I do think this film resonates, however, as a finely moral piece of work--but again, I offer the caveat that you do as well, Sam, which is that it is peculiar and at least somewhat distancing. Thank you for the many exceptional thoughts!

I'll have to take a look at Gaiman's The Graveyard Book. Thanks for the recommendation there.

mc said...

I enjoyed watching Coraline. As a child and now as an adult for sometime, I have always enjoyed good children's films. I always believed a good children's film added a little youth in spirit to one's life. However, after reading your review of Coraline, I realize how good children's films educate with their themes. Thanks for opening my eyes.

Coleman's Corner in Cinema... said...

Thank you very much for that truly wonderful comment, mc.
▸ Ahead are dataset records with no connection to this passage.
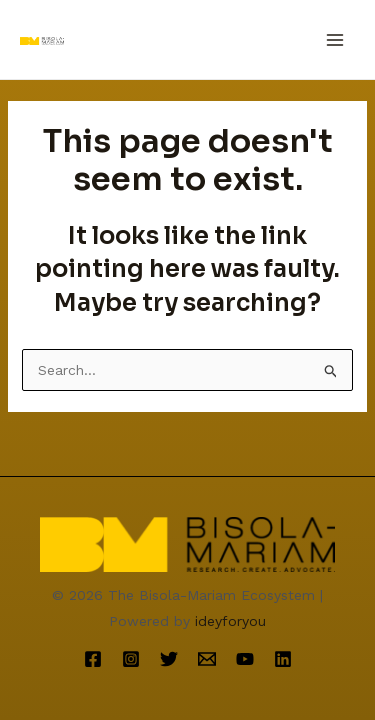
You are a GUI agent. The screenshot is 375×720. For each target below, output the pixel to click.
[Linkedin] (283, 659)
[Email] (207, 659)
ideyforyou (230, 621)
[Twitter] (169, 659)
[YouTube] (245, 659)
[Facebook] (93, 659)
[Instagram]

I'm very happy that you enjoyed this film so much, and that my review helped you consider your own thoughts on the picture in a different light. Thank you again.

Anna Koffersberg said...

I loved this movie so much! I could smooch you for writing this wonderful review, Alexander!

Coleman's Corner in Cinema... said...

Thank you, Anna. No smooch required, but I appreciate the sentiment.

Anonymous said...

I can't wait for this one to hit DVD in about a month or so. I love the stop-motion animation. Tremendous review.

Coleman's Corner in Cinema... said...

Thank you, Anonymous. I do not understand why more people do not love stop-motion animation, especially when so handsomely crafted. It has an otherworldly aesthetic that I find rather intoxicating, truthfully.

Anonymous said...

I hope people remember this flick cuz it's darned good family entertainment. I love the writer's description of it as "perfect children's nightmare fodder."

Coleman's Corner in Cinema... said...

Thank you, Anonymous. I agree.

Anonymous said...

In its playful way, Coraline strikes me as grimly accurate."